Data to process: Begin

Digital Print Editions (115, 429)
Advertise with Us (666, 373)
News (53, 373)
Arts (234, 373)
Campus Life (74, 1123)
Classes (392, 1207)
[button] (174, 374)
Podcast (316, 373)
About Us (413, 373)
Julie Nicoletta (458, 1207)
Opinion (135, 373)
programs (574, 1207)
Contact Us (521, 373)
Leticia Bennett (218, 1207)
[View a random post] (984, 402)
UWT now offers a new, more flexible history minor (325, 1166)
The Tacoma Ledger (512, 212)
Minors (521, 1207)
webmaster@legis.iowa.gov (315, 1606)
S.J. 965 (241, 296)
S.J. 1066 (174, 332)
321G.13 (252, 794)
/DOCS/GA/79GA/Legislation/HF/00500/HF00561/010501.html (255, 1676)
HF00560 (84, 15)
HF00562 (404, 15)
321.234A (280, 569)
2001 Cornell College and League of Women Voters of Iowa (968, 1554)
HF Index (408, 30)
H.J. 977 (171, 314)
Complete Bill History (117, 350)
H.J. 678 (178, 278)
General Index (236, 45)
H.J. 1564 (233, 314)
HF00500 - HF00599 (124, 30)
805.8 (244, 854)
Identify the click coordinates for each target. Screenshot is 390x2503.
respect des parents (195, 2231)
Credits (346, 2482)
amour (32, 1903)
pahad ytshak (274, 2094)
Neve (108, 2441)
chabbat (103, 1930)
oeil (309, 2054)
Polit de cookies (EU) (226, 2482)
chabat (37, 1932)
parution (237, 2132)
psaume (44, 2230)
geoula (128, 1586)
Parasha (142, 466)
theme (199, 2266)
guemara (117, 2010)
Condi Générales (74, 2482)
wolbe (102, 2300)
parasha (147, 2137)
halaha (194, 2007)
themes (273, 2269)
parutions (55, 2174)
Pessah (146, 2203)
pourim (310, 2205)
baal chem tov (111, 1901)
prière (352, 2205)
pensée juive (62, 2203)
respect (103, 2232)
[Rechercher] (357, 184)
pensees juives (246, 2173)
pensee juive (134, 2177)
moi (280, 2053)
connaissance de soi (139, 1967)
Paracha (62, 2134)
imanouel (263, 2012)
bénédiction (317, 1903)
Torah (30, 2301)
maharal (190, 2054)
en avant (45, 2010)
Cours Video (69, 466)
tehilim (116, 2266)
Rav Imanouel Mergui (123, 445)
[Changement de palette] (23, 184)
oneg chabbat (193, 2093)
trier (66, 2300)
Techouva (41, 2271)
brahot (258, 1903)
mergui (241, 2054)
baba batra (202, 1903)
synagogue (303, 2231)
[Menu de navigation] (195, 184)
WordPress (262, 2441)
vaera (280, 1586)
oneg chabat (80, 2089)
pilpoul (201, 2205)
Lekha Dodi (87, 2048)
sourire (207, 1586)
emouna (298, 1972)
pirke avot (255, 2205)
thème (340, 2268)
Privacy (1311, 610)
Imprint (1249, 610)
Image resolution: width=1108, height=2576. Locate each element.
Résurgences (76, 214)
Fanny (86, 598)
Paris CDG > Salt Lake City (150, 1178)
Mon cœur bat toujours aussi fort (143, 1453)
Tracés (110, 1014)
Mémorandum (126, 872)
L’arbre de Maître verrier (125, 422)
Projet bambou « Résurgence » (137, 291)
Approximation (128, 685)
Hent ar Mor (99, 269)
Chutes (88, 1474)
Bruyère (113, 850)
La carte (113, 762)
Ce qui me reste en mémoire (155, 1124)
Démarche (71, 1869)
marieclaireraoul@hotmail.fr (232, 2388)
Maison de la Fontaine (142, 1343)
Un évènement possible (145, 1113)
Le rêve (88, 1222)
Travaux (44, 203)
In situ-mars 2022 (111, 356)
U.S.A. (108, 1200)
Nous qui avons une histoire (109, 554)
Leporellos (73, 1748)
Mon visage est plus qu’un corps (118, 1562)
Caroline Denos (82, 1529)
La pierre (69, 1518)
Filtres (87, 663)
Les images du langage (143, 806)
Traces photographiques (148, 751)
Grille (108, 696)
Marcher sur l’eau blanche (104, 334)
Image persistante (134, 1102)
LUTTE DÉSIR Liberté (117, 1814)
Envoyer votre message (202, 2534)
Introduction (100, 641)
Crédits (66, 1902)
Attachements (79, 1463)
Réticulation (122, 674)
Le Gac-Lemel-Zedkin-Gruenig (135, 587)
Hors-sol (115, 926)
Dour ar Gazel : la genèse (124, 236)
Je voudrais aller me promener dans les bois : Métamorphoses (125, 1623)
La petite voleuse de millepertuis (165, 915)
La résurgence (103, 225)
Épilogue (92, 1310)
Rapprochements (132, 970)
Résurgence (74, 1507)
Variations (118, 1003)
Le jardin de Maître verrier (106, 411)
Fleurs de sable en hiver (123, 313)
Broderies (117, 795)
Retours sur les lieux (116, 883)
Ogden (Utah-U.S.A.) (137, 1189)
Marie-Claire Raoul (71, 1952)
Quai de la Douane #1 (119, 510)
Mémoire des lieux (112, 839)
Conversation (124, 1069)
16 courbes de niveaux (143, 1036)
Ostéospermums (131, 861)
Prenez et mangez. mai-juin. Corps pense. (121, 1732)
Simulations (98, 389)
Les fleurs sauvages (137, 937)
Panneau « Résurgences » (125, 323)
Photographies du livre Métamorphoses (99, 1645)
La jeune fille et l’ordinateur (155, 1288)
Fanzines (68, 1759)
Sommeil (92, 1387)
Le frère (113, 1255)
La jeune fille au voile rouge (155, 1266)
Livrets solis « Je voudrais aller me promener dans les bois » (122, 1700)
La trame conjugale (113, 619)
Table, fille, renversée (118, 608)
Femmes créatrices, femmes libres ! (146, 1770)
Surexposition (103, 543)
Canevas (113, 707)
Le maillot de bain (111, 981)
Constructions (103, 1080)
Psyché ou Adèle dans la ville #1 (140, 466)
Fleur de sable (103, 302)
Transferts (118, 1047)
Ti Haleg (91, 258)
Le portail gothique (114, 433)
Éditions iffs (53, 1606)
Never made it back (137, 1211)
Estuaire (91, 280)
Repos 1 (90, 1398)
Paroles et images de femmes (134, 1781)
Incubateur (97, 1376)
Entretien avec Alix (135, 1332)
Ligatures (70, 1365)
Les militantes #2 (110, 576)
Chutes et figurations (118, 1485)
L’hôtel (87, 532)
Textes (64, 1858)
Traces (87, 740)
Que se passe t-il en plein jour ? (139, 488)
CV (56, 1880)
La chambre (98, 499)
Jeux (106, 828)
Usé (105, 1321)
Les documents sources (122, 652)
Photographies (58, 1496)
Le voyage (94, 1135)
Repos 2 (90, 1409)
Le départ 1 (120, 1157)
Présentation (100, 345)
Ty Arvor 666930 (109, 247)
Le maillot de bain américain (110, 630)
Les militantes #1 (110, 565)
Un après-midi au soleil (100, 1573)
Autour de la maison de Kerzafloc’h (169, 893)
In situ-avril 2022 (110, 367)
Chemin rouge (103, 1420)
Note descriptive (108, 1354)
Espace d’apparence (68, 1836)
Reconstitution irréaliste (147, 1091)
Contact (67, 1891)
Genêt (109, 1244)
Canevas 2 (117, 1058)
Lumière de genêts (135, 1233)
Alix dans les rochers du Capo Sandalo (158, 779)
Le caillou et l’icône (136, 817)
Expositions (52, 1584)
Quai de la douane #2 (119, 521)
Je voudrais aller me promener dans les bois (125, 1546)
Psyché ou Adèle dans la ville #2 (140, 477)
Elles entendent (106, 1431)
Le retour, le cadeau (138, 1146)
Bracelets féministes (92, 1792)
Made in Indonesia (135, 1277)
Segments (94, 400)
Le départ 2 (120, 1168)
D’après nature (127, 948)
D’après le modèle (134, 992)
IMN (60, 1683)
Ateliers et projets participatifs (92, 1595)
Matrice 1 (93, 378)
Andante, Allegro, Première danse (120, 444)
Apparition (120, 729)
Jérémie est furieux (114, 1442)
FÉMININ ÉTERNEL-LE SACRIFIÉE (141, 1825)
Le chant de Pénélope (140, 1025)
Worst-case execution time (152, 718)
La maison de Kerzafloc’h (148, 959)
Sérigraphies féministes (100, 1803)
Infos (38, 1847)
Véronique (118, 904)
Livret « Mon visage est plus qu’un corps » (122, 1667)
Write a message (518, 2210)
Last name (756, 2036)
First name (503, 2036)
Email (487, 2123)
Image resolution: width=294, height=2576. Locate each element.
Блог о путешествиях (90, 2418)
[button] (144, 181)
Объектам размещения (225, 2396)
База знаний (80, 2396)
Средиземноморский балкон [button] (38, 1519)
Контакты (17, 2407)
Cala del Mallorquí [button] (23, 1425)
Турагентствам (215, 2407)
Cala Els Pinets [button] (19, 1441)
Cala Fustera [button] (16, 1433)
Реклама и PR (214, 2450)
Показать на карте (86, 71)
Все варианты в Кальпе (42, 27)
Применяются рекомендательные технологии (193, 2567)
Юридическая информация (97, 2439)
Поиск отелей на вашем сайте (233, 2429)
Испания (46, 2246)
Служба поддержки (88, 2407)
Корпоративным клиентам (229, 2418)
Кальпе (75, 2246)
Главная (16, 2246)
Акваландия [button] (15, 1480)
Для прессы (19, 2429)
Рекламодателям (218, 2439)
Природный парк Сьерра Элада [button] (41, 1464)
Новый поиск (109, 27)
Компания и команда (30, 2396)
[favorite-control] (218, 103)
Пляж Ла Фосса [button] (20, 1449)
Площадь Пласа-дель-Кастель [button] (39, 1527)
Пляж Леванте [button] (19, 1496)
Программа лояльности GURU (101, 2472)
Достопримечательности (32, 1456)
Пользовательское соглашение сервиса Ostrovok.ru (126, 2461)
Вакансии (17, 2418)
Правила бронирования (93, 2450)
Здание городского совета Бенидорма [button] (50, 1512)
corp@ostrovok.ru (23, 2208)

Data to process: End

▶ **Try it**
Looking at the entries above, count the lines that contain "promener" and answer with only the number.

▶ **Exercise response**
3